Изменить стиль страницы

– Надеюсь, ты чист? – сбоку посмотрел на него Казаков. Он лежал рядом на траве под сосной.

– Но я ведь работал с ними, если что и замечал, так закрывал глаза… Имею ли я право дальше работать на этом посту? Начальника главка отдали под суд. Наверное, читал в газете? Старый коммунист, всю жизнь на руководящих постах. Когда же он стал загнивать?

– В период «великого застоя», как теперь говорят, – вставил Вадим Федорович. – То ли еще раскрутится! Теперь что ни газета или журнал – обязательно разоблачительная статья! Это же только подумать, что творили в Узбекистане, Казахстане! Да, пожалуй, везде…

– Когда еще был жив дед Тимаш, он как-то душевно поговорил со мной, – вспомнил Павел Дмитриевич. – Я был тут на похоронах отца. Вот что мне сказал тогда старик: «Митрич, почему ты так быстро полез в гору? С чего бы тебе такая честь, Паша? Навроде никаких особых талантов у тебя не было, а вон куды тебя жизня вознесла! На самый верьх! Небось вместе со всеми встречаешь – провожаешь деятелей разных? Подумал ты, Паша, с чего бы это тебя тянут в большие начальники, а? Кому ты приглянулся, как красна девица? Или ты, Паша, не в деда свово Андрея Ивановича уродился? И характер у тебя иной?
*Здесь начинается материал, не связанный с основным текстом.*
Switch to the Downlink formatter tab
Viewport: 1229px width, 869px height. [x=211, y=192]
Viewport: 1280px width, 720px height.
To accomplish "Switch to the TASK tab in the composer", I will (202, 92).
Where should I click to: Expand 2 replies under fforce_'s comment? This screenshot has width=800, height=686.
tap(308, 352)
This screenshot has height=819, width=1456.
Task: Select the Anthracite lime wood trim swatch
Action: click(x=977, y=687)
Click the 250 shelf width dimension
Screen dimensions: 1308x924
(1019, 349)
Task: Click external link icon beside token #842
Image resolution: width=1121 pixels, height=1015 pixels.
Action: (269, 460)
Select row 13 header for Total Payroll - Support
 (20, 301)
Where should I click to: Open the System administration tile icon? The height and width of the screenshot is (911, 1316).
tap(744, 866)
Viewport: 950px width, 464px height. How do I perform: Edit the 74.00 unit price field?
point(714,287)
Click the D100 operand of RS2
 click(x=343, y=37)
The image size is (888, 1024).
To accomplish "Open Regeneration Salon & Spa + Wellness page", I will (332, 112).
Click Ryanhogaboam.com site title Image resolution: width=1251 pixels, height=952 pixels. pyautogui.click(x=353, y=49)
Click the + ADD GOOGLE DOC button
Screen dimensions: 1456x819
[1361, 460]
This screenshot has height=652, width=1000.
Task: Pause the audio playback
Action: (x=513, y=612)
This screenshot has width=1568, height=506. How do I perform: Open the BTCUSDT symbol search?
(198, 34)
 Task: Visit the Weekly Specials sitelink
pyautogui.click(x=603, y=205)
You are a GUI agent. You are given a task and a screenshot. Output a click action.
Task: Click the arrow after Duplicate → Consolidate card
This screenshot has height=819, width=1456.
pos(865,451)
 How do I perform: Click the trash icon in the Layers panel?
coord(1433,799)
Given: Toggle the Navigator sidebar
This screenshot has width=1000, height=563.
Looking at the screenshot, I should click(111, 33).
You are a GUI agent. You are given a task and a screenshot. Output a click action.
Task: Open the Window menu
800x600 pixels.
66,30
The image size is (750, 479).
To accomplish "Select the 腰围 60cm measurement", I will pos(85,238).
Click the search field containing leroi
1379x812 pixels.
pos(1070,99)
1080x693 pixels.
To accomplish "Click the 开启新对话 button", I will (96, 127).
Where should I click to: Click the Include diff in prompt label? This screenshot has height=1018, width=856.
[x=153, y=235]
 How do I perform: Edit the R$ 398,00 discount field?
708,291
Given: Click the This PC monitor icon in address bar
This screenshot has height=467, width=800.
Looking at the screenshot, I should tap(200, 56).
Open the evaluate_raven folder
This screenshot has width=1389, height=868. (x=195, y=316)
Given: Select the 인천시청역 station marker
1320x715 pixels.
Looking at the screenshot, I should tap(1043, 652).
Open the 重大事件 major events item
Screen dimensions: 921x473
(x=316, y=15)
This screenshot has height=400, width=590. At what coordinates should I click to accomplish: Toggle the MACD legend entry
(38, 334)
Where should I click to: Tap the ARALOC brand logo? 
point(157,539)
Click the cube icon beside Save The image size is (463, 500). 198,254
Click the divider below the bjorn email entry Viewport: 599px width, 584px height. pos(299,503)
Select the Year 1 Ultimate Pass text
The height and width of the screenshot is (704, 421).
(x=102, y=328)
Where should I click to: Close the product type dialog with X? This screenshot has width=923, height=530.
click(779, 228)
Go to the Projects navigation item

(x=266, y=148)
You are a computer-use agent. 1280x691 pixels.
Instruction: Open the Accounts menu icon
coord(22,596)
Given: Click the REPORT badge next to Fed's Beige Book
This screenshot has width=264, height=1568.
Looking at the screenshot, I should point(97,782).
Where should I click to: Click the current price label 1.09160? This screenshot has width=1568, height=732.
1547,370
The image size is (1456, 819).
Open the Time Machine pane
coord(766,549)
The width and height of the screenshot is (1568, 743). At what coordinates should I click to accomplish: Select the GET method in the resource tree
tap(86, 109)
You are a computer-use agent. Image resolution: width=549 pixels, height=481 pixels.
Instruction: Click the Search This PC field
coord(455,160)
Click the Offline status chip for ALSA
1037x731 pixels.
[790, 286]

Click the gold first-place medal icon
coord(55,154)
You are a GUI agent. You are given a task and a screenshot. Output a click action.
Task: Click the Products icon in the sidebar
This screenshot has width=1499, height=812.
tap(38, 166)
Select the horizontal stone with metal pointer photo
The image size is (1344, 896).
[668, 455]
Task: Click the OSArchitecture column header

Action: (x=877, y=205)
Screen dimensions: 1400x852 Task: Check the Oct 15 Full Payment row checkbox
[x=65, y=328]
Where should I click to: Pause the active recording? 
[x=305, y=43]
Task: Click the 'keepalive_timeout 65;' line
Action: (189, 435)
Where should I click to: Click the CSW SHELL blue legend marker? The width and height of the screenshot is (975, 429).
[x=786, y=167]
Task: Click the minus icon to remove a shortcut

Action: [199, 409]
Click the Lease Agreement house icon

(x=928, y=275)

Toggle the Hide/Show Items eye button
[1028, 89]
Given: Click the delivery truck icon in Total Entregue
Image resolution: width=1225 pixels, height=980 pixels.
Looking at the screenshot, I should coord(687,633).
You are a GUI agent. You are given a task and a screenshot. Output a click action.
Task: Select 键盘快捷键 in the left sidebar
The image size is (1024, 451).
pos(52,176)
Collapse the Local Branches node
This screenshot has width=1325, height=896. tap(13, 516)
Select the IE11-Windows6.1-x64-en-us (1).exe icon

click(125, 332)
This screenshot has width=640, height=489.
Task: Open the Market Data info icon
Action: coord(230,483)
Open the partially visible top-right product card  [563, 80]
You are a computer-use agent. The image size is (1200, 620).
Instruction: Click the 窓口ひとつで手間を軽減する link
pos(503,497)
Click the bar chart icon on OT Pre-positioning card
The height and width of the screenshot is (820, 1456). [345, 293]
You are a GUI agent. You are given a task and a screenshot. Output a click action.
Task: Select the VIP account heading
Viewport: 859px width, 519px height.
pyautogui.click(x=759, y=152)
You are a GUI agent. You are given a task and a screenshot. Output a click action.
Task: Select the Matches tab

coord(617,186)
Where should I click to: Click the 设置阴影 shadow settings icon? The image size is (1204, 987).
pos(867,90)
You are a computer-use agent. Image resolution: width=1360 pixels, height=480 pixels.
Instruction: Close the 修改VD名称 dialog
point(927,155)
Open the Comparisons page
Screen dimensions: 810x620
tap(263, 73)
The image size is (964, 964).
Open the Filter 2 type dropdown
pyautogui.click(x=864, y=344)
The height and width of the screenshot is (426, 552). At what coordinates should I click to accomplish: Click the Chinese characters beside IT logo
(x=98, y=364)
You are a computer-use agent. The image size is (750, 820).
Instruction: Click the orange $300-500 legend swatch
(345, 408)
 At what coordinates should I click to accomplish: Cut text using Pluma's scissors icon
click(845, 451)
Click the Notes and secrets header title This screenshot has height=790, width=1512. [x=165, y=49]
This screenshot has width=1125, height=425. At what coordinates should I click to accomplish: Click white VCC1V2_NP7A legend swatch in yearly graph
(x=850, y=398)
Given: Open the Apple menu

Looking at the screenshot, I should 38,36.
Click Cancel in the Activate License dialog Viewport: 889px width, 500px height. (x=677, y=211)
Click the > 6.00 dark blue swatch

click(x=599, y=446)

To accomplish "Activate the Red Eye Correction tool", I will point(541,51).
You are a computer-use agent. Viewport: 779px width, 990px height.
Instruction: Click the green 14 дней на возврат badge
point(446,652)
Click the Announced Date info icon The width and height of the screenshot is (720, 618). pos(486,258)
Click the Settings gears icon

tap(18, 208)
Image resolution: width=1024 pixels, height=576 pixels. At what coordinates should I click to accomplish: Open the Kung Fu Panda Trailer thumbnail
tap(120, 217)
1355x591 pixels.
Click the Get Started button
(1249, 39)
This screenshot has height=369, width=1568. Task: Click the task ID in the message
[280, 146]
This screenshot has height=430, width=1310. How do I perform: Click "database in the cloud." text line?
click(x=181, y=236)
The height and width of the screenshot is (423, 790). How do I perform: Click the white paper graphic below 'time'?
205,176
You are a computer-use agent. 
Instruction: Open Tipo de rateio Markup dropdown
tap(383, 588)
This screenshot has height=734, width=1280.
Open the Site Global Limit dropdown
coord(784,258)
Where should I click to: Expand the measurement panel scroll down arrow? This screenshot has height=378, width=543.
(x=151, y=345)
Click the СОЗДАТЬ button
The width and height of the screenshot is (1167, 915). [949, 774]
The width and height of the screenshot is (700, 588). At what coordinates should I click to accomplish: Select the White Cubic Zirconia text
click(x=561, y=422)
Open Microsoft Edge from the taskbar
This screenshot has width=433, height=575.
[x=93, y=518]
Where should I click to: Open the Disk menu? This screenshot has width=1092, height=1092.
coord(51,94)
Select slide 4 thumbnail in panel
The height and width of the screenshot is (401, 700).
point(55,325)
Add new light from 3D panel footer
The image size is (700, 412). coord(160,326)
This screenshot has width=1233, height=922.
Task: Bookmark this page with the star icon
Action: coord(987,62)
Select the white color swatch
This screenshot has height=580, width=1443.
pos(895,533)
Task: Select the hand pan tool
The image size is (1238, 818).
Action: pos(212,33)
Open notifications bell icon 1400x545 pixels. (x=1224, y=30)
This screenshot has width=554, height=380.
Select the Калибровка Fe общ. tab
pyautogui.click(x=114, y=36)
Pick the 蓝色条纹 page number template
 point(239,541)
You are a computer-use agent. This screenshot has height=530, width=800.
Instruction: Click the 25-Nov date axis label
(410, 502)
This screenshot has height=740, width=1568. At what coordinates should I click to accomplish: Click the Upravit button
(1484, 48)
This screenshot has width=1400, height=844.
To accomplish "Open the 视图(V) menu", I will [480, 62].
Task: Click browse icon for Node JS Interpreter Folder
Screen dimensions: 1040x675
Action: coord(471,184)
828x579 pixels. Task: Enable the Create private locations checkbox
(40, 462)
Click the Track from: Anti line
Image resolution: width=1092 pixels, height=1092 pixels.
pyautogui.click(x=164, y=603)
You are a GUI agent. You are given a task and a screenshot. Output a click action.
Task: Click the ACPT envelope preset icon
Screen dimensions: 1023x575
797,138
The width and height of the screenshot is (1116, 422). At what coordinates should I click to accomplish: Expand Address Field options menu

Андрей Иванович знал свое место в жизни; когда ему предлагали стать начальником станции, он наотрез отказался, так как знал, что у него нет на это грамотешки… Суровый был мужик, царствие ему небесное, прямой и честный. А таким людям ой как трудно в нынешнее время в большие люди пробиться… А вот покладистый да ласковый – тот скорее просклизнет наверьх… Не зря говорится, что ласковый теляти двух маток сосет…»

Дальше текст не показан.